Dario Principi untersucht seit 2020 die Rentabilität eines landwirtschaftlichen Permakultur-Systems in der Schweiz von dessen Entstehung bis zu den ersten Betriebsjahren. Adrian Reutimann von der Kompetenzplattform Permakultur Landwirtschaft sprach mit ihm über erste Resultate.
Kannst Du schon Rückschlüsse ziehen, ob sich permakulturelle Landwirtschaft rechnet?
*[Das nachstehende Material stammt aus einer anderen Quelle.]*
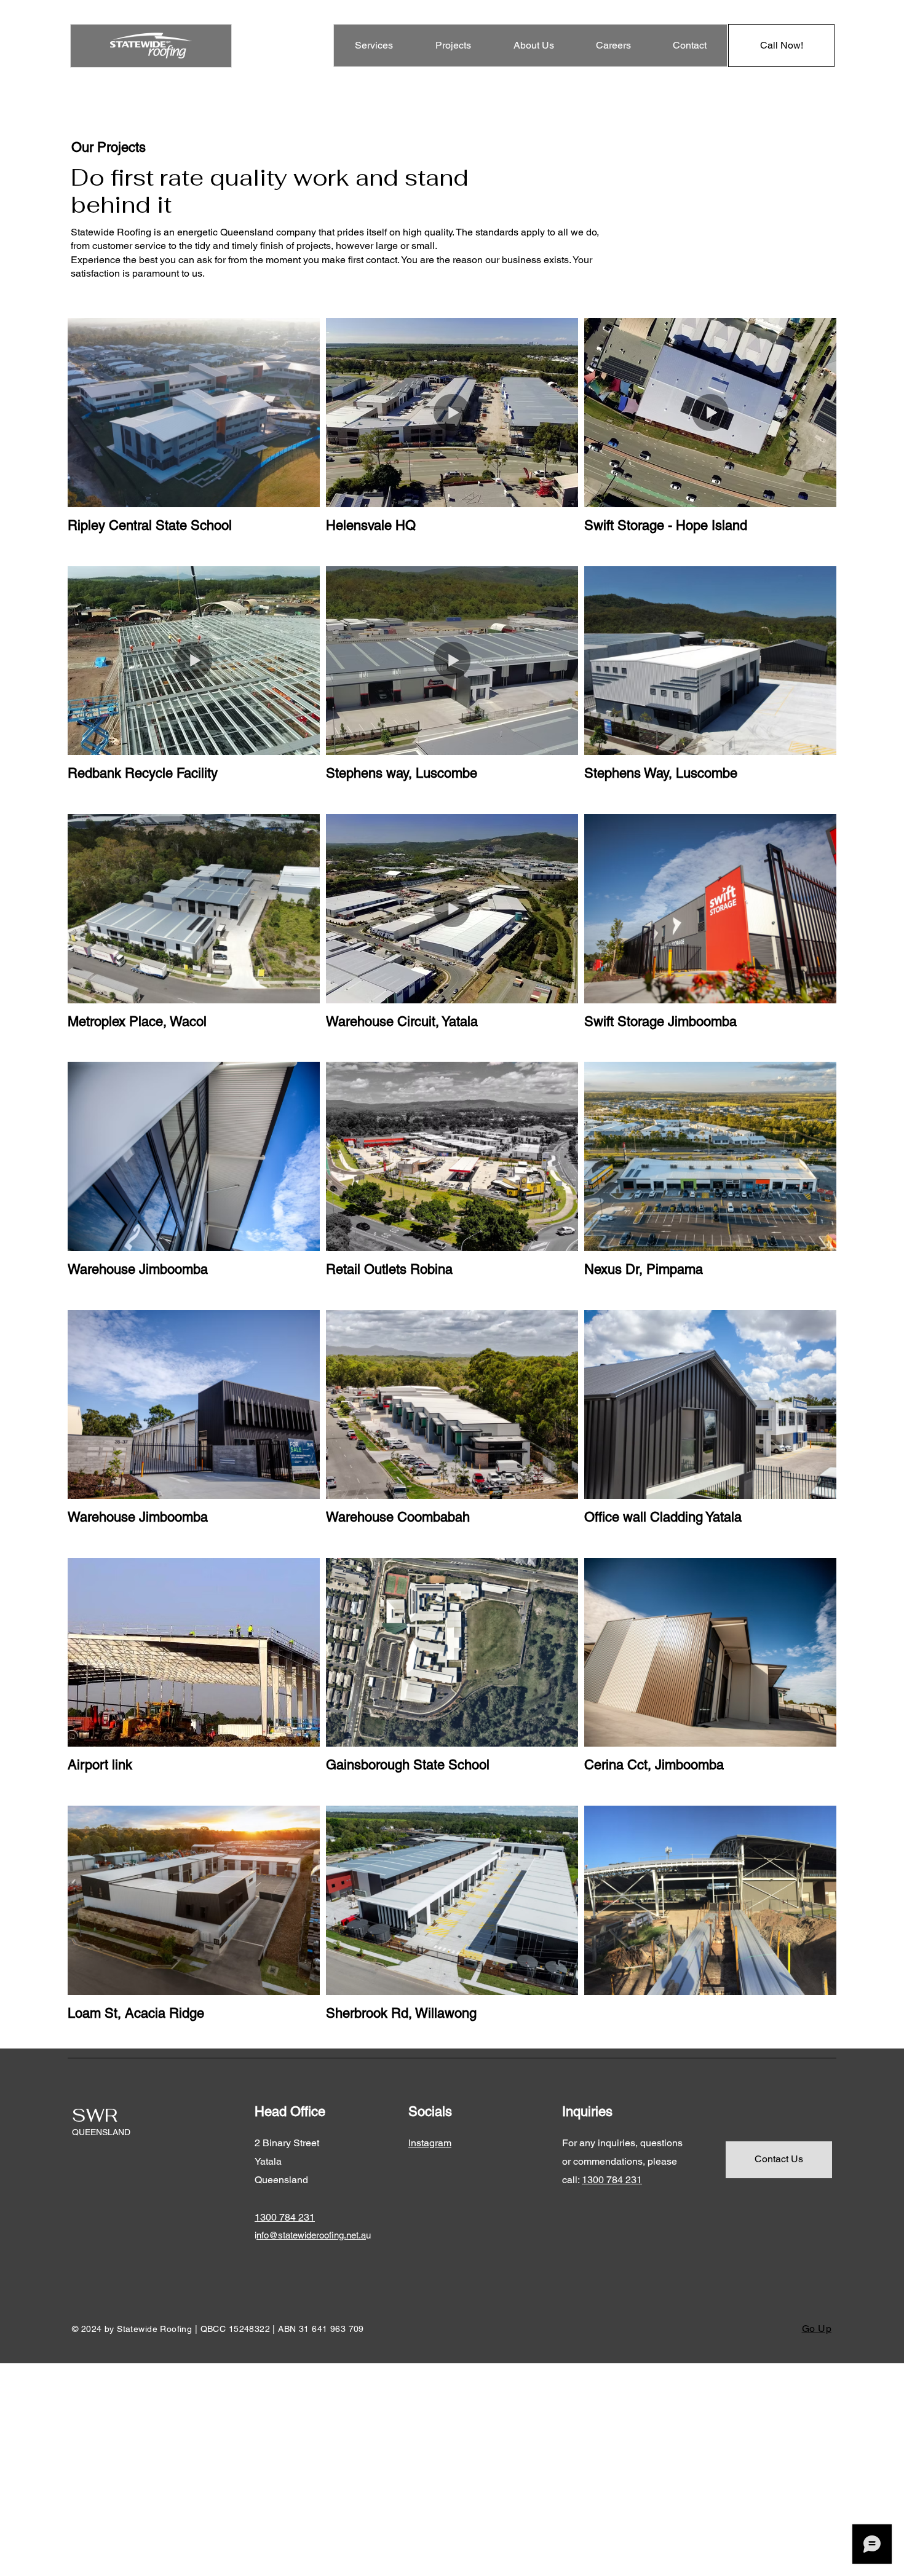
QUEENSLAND (101, 2132)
Die ersten Resultate der Fallstudie lassen darauf schließen, dass Permakultur-Landwirtschaft wirtschaftlich rentabel betrieben werden kann. Der erwirtschaftete Stundenverdienst ist vergleichbar mit dem durchschnittlichen Verdienst in der Schweizer Talregion. Das allein ist bereits eine sehr gute Nachricht. Allerdings muss beachtet werden, dass die Permakultur-Landwirtschaft ein enorm breites Feld ist und es sich bei dieser Studie um ein einzelnes Projekt handelt. Deswegen sind die Resultate nicht eins zu eins auf andere Betriebe übertragbar. Trotzdem sind es spannende erste Zahlen, welche zuversichtlich stimmen. Besonders interessant ist, dass die Resultate bereits im ersten Jahr so gut ausfallen.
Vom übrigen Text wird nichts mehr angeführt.